**EXERCISE OBJECTIVE:**
Using the entries below, restate word for word only the lines from the one with "Viewport: 1052px width, 592px height." to the final line, leaving the pictures out.

**DATA SHOWN:**

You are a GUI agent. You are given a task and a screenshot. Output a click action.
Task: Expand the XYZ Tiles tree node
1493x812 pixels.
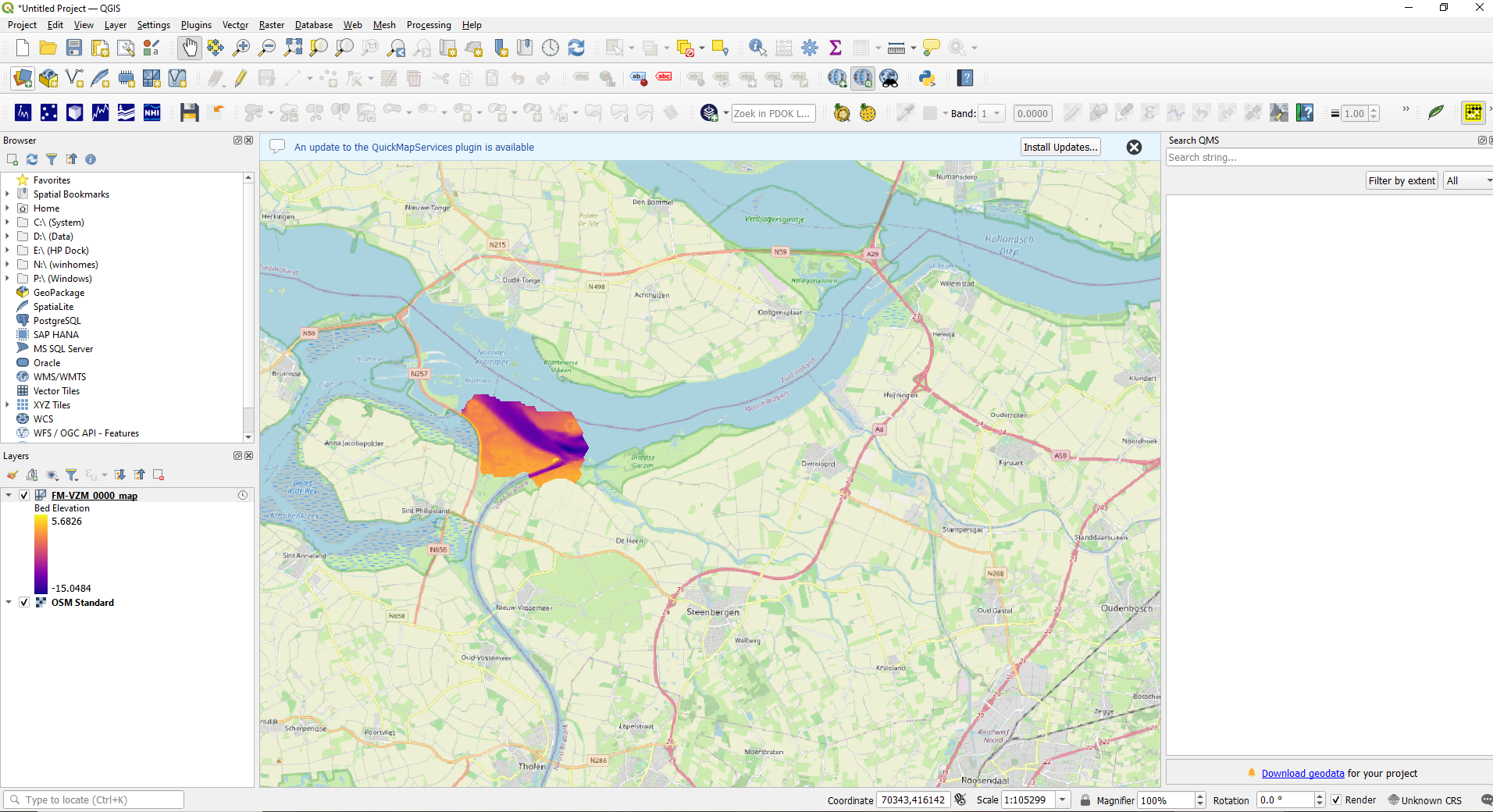tap(8, 404)
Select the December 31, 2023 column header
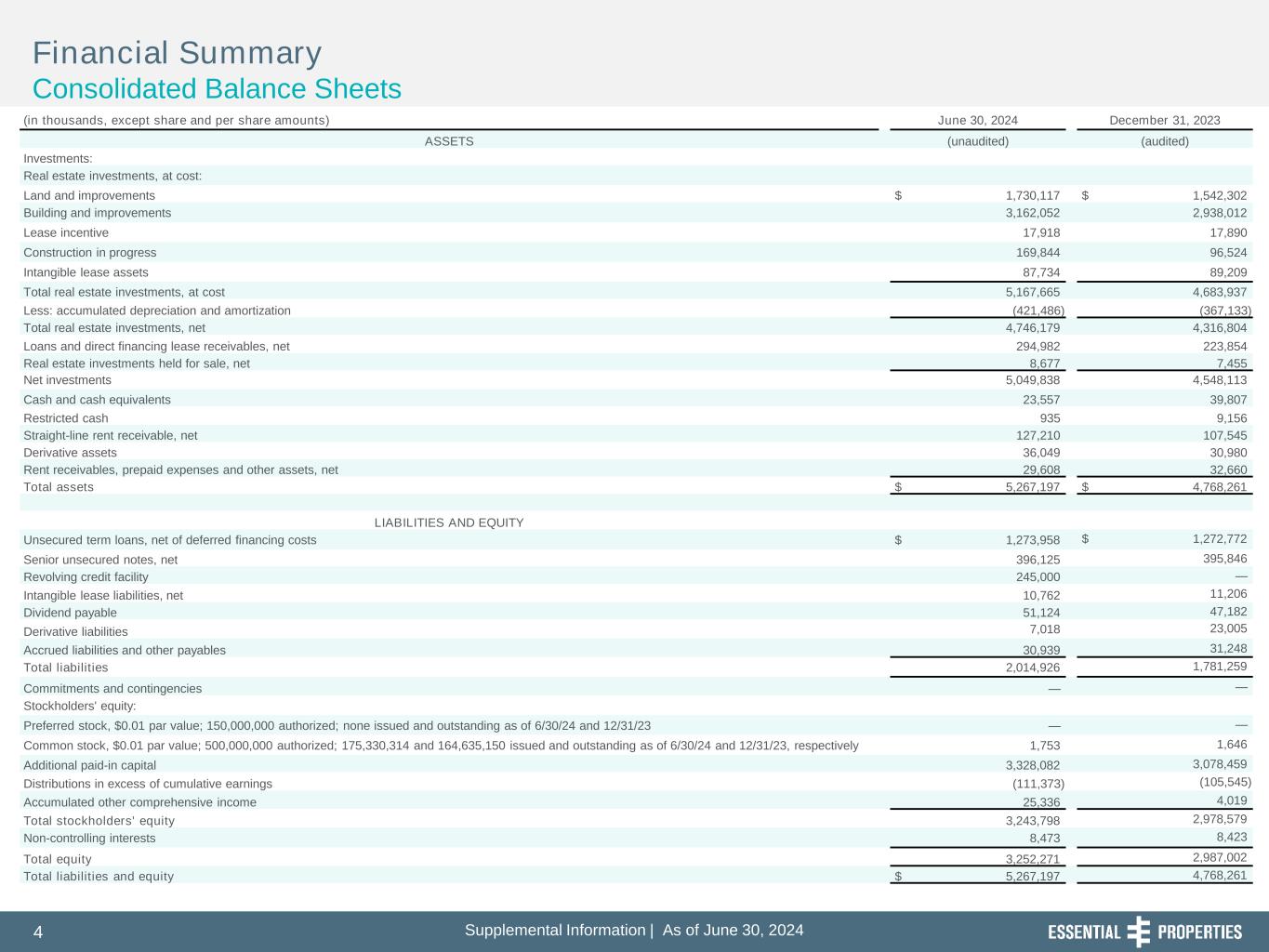Image resolution: width=1269 pixels, height=952 pixels. (x=1164, y=120)
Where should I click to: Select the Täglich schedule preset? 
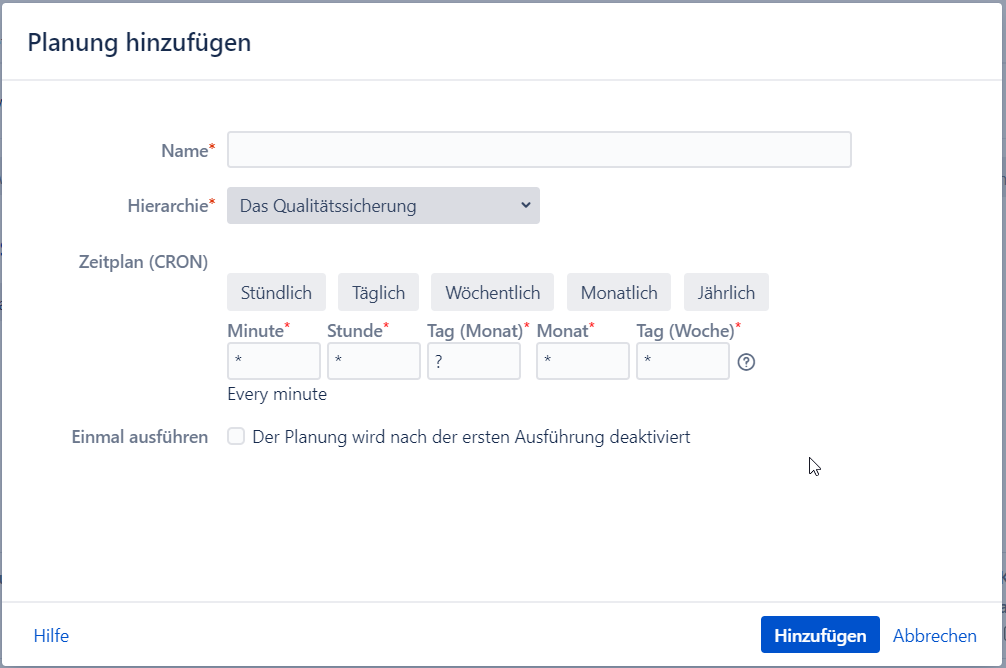378,292
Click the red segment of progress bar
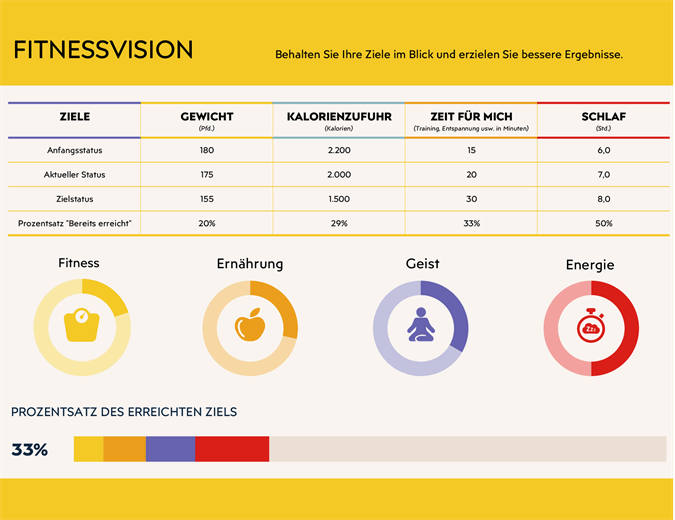Screen dimensions: 675x520 point(232,449)
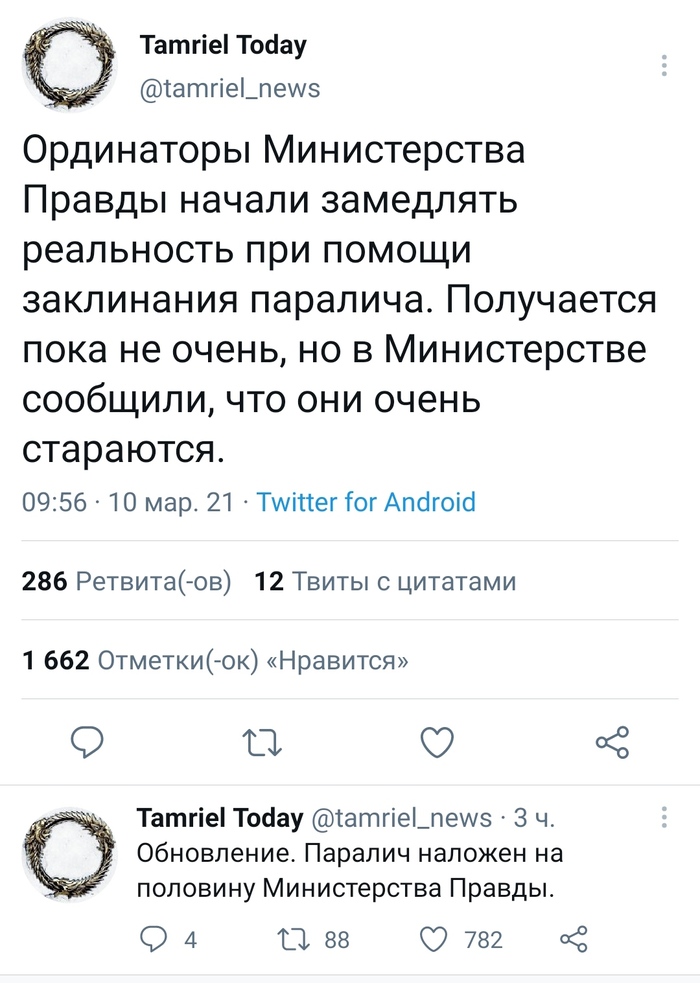Screen dimensions: 700x983
Task: Share the main tweet via share icon
Action: click(x=612, y=743)
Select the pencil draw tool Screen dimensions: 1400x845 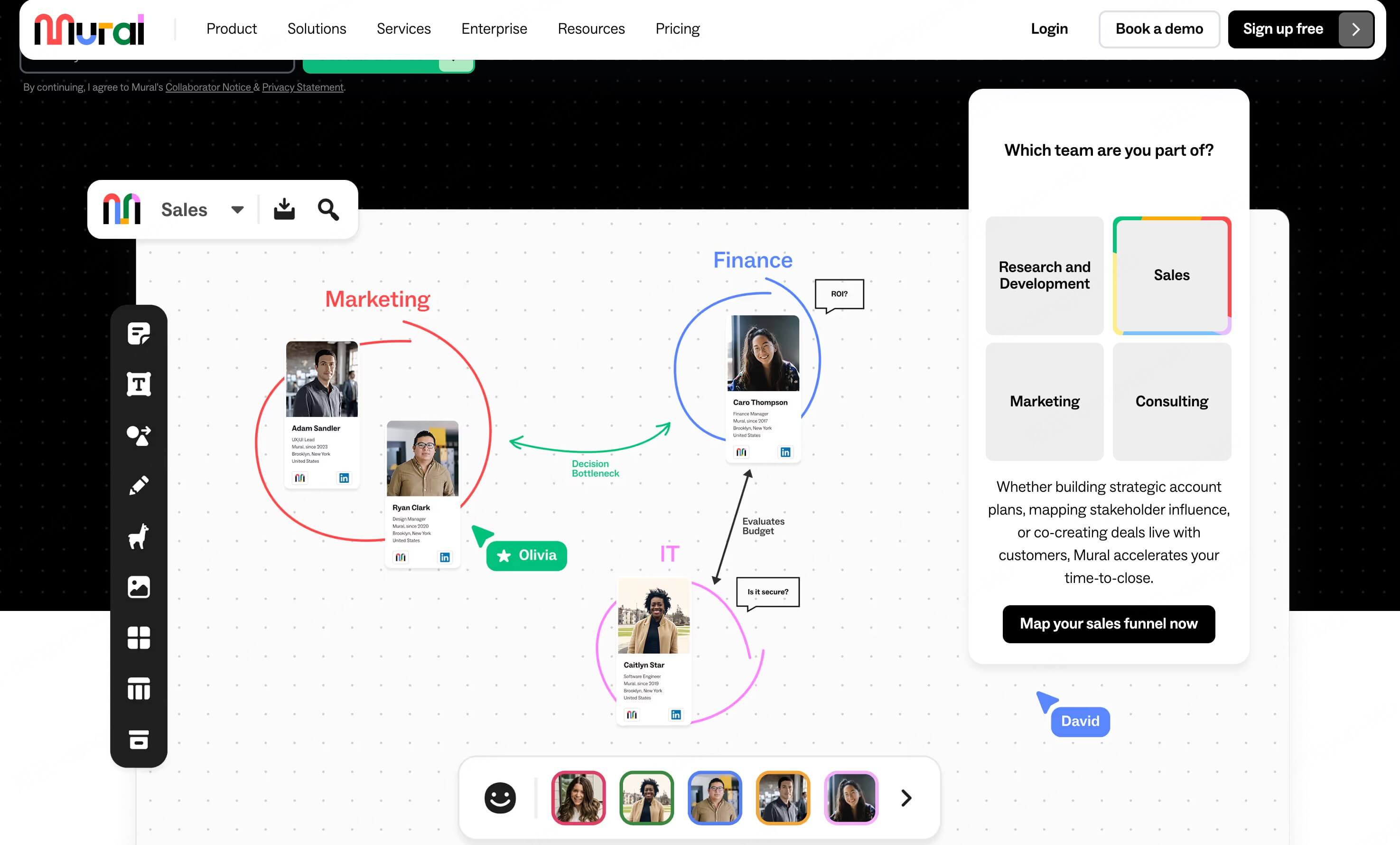point(139,485)
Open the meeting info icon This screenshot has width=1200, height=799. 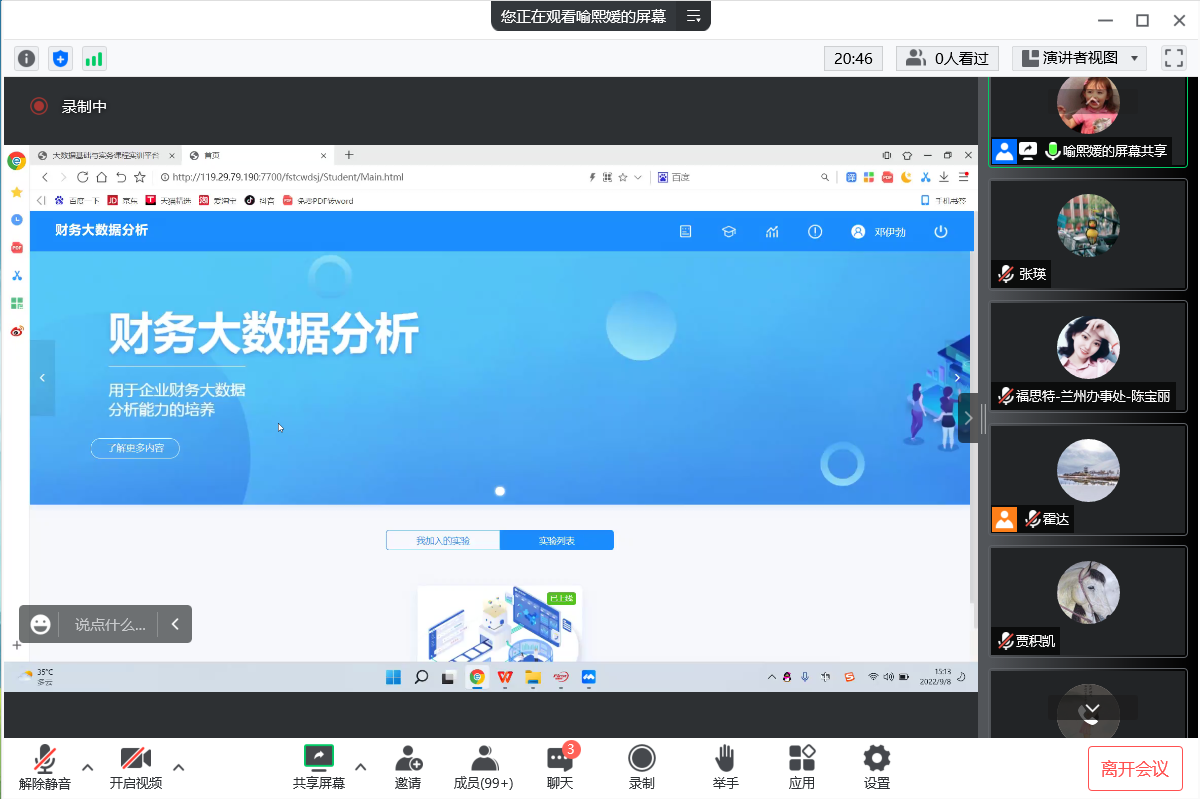pyautogui.click(x=27, y=59)
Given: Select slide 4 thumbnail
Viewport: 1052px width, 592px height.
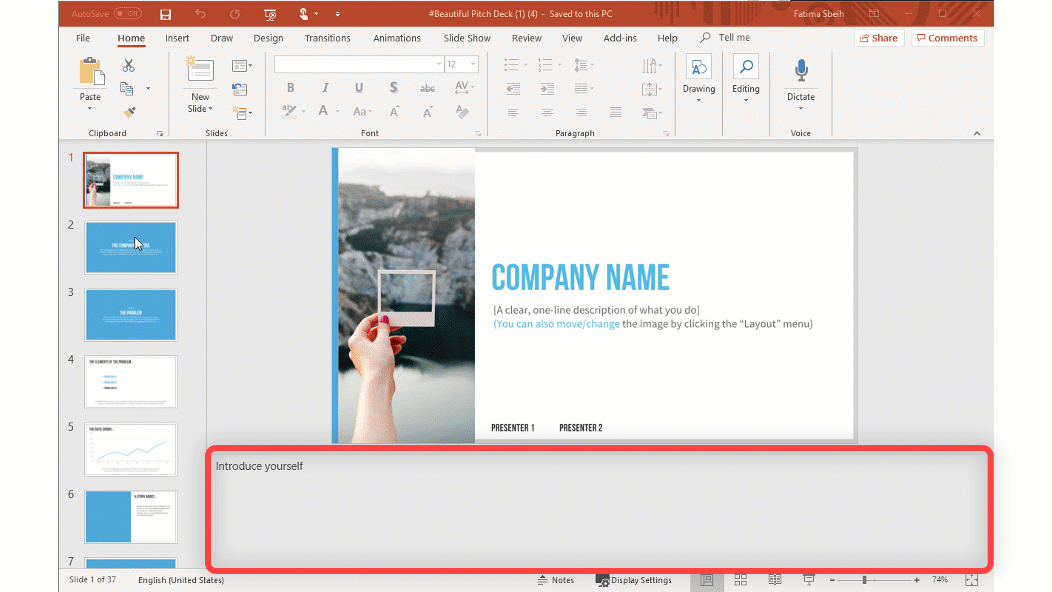Looking at the screenshot, I should tap(131, 381).
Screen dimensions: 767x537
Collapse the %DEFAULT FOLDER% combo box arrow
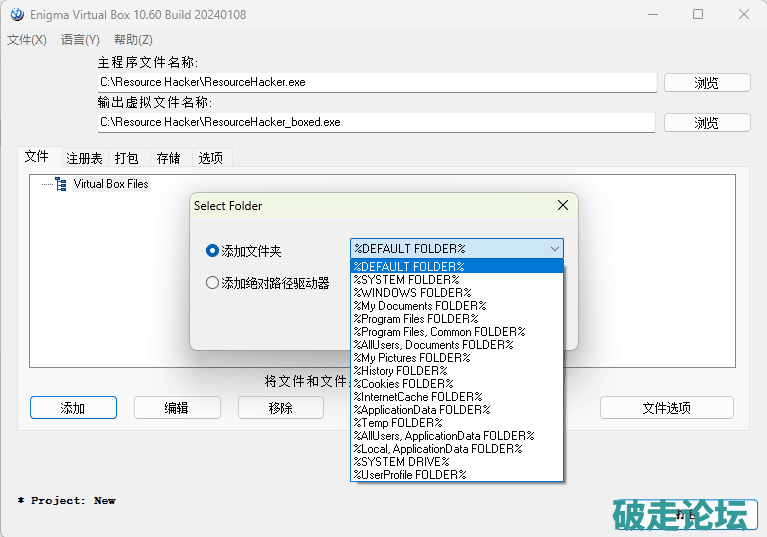coord(554,249)
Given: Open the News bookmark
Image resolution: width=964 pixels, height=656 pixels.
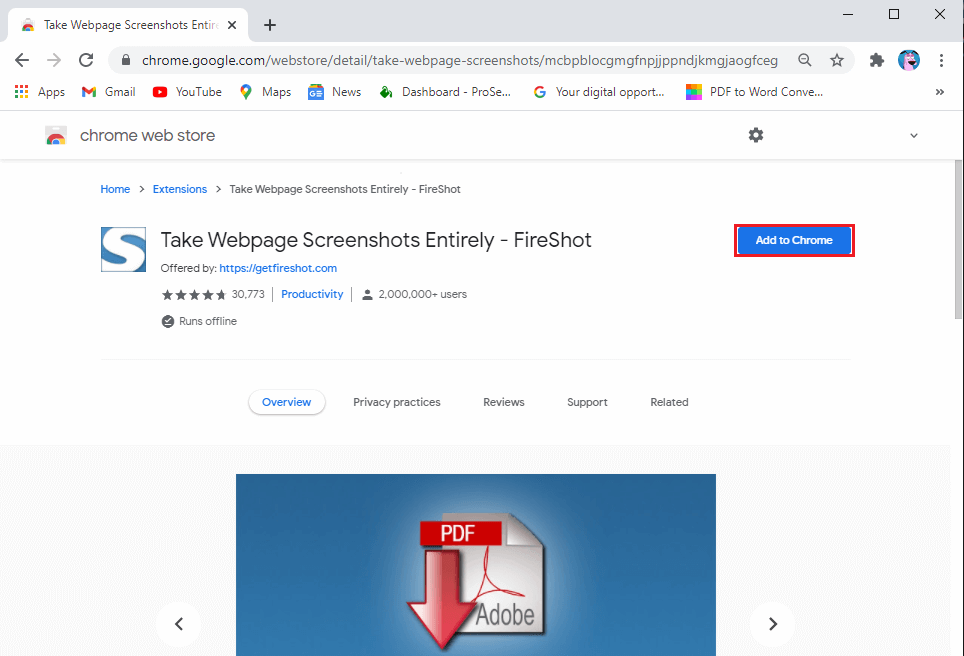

**SOLUTION TO THIS EXERCISE:**
Viewport: 1052px width, 592px height.
Looking at the screenshot, I should tap(131, 381).
Screen dimensions: 767x537
Collapse the %DEFAULT FOLDER% combo box arrow
coord(554,249)
Given: Open the News bookmark
Image resolution: width=964 pixels, height=656 pixels.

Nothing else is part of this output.